**Required action:** All lines from the one containing "Task: Open the 历史版本 tab" down to the one containing "Task: Expand the 收益奖励 banner arrow", both ends included, are to be given again exactly; omit the rest of the listing below.

+++

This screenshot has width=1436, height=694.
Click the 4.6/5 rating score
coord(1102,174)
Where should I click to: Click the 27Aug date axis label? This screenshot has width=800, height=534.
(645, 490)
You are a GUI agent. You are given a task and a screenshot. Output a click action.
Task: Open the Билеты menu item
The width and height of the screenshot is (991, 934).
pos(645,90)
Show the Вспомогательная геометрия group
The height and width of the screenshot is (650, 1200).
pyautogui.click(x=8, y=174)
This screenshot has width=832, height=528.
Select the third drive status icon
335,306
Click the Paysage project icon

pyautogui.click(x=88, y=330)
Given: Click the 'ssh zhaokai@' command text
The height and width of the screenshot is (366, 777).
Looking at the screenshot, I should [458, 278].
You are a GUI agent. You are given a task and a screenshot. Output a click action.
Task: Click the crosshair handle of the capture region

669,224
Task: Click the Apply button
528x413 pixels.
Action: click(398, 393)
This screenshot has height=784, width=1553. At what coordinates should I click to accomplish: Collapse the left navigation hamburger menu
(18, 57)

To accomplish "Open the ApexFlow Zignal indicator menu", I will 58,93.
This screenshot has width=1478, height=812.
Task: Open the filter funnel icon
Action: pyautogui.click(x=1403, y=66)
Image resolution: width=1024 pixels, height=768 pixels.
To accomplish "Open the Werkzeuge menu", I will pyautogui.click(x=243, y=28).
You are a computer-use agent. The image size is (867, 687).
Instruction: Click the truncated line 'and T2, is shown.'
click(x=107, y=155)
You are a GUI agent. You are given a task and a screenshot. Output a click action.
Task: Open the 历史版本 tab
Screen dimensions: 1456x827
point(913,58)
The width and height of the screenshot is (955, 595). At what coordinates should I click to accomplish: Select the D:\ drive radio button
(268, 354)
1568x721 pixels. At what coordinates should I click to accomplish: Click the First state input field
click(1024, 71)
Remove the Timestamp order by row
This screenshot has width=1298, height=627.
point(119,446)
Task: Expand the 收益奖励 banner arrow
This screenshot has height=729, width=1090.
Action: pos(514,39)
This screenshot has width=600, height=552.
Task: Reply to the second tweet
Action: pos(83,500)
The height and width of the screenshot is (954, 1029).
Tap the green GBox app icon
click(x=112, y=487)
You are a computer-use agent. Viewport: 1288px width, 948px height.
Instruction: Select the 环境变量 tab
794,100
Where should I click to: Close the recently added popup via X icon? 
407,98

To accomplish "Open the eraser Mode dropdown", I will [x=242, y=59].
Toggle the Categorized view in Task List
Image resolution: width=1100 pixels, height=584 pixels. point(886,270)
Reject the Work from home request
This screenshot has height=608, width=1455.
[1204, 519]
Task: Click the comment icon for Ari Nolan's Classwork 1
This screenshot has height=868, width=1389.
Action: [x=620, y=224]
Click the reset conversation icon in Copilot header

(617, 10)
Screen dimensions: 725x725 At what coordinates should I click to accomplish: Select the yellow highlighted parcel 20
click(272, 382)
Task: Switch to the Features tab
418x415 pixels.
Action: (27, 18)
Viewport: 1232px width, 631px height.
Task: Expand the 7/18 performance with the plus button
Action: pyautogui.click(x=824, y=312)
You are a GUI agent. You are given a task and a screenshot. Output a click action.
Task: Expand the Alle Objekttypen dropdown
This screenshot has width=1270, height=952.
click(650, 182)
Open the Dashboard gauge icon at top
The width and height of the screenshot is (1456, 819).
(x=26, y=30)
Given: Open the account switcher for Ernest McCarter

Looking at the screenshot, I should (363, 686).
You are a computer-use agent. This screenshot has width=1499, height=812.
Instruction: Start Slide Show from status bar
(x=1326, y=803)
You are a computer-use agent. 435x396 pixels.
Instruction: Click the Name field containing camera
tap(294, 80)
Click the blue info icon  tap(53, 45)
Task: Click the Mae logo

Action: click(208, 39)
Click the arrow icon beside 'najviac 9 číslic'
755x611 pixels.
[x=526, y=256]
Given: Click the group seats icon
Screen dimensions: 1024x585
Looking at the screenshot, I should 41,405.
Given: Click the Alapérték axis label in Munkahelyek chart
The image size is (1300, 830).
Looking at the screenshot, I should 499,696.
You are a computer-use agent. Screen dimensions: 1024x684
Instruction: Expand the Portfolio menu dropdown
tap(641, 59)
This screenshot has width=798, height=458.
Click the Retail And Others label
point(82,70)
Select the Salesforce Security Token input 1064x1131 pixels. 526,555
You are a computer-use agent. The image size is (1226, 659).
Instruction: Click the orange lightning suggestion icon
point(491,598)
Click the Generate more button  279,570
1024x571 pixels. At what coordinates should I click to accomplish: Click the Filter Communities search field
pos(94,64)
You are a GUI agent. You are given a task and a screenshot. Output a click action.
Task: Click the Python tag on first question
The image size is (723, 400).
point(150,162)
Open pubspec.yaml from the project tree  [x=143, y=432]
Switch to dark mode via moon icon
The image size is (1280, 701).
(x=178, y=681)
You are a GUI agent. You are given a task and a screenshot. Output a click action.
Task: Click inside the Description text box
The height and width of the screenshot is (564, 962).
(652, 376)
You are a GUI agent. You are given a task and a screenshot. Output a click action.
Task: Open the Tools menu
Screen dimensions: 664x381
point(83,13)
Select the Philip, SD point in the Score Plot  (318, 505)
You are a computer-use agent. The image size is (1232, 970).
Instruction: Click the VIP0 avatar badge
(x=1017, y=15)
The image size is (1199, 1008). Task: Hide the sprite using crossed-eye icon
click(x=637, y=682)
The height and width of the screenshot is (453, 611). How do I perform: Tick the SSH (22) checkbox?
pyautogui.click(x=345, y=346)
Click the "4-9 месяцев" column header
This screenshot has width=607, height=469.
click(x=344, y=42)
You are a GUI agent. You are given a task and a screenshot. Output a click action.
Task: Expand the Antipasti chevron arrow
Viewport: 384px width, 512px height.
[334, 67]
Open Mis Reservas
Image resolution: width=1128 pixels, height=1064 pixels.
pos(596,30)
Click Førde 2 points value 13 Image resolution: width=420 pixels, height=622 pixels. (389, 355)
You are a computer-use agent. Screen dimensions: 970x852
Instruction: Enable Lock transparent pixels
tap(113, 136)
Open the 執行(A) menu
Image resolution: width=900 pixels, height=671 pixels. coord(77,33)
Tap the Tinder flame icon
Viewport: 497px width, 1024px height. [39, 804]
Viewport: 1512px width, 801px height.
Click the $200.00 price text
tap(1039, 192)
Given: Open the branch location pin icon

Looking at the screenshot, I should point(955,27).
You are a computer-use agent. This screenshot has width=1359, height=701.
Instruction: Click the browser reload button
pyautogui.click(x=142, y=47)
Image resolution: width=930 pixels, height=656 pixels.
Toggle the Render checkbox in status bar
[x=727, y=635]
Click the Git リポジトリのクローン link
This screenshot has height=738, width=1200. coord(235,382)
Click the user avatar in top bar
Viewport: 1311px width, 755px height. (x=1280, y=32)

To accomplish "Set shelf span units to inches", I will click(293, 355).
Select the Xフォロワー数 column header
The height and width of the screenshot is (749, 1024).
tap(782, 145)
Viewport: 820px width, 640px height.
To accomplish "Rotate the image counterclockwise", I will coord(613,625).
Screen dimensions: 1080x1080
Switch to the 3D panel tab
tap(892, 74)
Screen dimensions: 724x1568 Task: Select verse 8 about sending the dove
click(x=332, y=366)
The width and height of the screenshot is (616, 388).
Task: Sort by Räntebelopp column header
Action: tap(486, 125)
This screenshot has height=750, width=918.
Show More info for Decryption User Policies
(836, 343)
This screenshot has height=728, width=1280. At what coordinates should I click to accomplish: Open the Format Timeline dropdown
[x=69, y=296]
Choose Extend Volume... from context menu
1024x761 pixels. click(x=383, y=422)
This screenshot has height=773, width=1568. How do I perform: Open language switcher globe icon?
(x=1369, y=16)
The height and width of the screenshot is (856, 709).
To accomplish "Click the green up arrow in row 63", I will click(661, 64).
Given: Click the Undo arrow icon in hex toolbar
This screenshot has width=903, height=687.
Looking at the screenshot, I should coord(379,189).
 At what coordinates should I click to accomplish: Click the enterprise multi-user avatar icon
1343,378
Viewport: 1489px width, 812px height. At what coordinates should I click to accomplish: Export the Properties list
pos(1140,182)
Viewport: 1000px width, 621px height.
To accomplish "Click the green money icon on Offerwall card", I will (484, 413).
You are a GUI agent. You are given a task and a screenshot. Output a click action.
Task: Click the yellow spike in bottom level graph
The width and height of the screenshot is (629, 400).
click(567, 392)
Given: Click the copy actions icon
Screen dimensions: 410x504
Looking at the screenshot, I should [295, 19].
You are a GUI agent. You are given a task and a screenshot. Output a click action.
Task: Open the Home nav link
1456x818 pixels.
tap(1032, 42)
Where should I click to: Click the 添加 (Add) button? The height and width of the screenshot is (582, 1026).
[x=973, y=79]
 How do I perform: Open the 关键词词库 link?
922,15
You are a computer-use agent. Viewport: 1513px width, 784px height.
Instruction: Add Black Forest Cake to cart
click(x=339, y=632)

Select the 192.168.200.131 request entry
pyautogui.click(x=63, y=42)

+++

**Task result:**
Task: Open the 历史版本 tab
Screen dimensions: 1456x827
point(913,58)
The width and height of the screenshot is (955, 595). At what coordinates should I click to accomplish: Select the D:\ drive radio button
(268, 354)
1568x721 pixels. At what coordinates should I click to accomplish: Click the First state input field
click(1024, 71)
Remove the Timestamp order by row
This screenshot has width=1298, height=627.
point(119,446)
Task: Expand the 收益奖励 banner arrow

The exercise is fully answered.